Pick out every line of the entries below that contains the string "screenshot", and list those lines.

Data drawn from a collection
______

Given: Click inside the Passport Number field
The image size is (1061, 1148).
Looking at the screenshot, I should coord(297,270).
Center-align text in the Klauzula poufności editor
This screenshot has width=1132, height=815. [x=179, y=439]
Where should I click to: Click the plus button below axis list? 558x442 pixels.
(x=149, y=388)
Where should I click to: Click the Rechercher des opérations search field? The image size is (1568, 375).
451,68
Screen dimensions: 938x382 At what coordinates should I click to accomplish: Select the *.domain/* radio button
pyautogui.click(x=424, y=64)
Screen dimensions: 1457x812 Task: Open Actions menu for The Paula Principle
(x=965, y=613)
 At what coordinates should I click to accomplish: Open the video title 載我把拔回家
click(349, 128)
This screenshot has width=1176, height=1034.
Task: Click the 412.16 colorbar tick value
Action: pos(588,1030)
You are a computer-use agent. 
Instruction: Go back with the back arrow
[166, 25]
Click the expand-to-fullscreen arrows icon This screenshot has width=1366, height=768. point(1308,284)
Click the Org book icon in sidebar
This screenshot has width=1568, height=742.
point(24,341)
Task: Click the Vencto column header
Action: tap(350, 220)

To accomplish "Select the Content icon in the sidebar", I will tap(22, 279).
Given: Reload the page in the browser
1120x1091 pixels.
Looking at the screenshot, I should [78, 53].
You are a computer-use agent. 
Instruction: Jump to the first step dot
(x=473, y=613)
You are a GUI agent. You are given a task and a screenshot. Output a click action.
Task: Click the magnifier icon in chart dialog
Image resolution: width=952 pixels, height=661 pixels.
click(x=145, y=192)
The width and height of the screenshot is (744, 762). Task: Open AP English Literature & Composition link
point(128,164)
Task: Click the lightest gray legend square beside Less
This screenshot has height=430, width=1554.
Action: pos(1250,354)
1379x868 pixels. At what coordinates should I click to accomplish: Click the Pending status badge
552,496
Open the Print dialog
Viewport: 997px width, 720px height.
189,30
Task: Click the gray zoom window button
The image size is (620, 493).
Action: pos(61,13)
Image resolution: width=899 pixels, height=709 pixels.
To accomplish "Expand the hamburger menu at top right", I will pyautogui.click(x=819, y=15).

______

→ Written response:
Looking at the screenshot, I should coord(297,270).
This screenshot has width=1132, height=815. [x=179, y=439]
This screenshot has width=1176, height=1034.
Click the expand-to-fullscreen arrows icon This screenshot has width=1366, height=768. point(1308,284)
This screenshot has width=1568, height=742.
Looking at the screenshot, I should [78, 53].
You are a GUI agent. You are given a task and a screenshot. Output a click action.
The width and height of the screenshot is (744, 762). Task: Open AP English Literature & Composition link
This screenshot has height=430, width=1554.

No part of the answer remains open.